### Exercise directions:
Without including any picture, copy the entries that follow word for word.

Task inputs: Begin

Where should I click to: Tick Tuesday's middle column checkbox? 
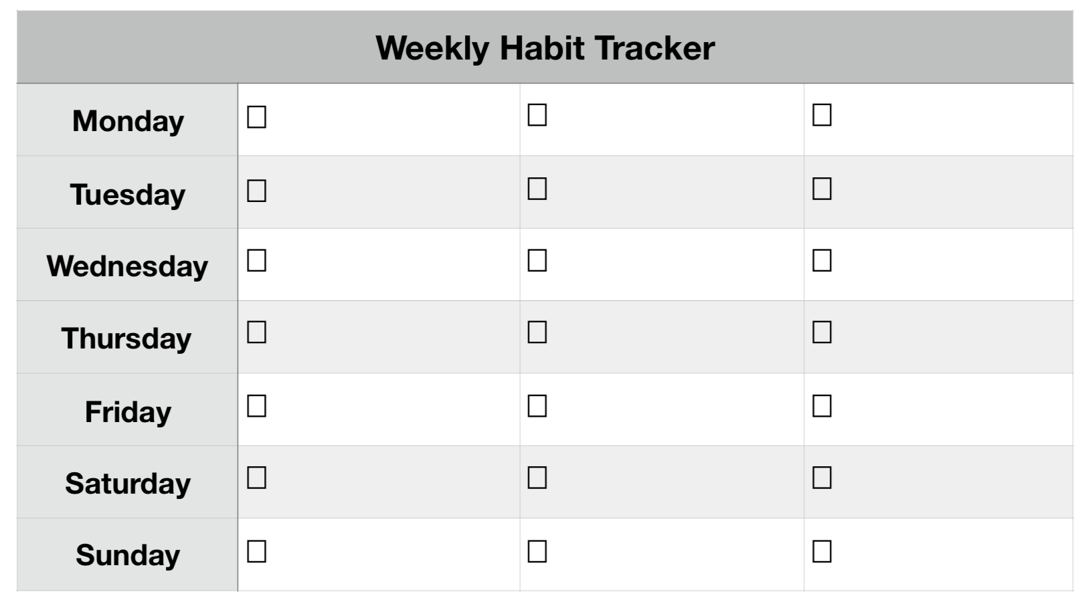tap(537, 189)
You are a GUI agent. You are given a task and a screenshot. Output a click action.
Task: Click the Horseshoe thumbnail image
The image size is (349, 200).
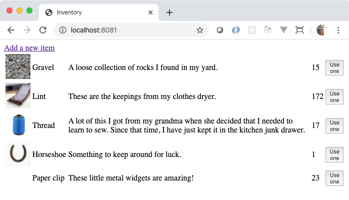pos(18,154)
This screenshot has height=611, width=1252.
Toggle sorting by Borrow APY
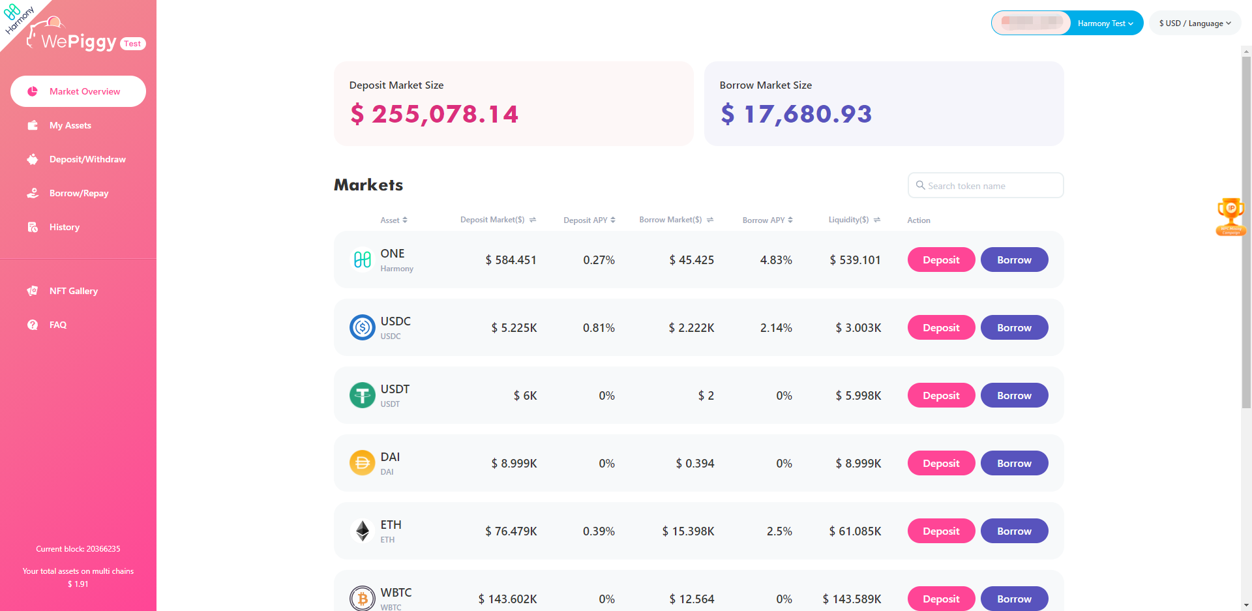point(768,220)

Task inputs: End

### Answer to the exercise:
Where should I click to: Tick Tuesday's middle column checkbox? 
tap(537, 189)
You are a GUI agent. You are given a task and a screenshot. Output a click action.
Task: Click the Horseshoe thumbnail image
The image size is (349, 200).
pos(18,154)
This screenshot has height=611, width=1252.
Toggle sorting by Borrow APY
point(768,220)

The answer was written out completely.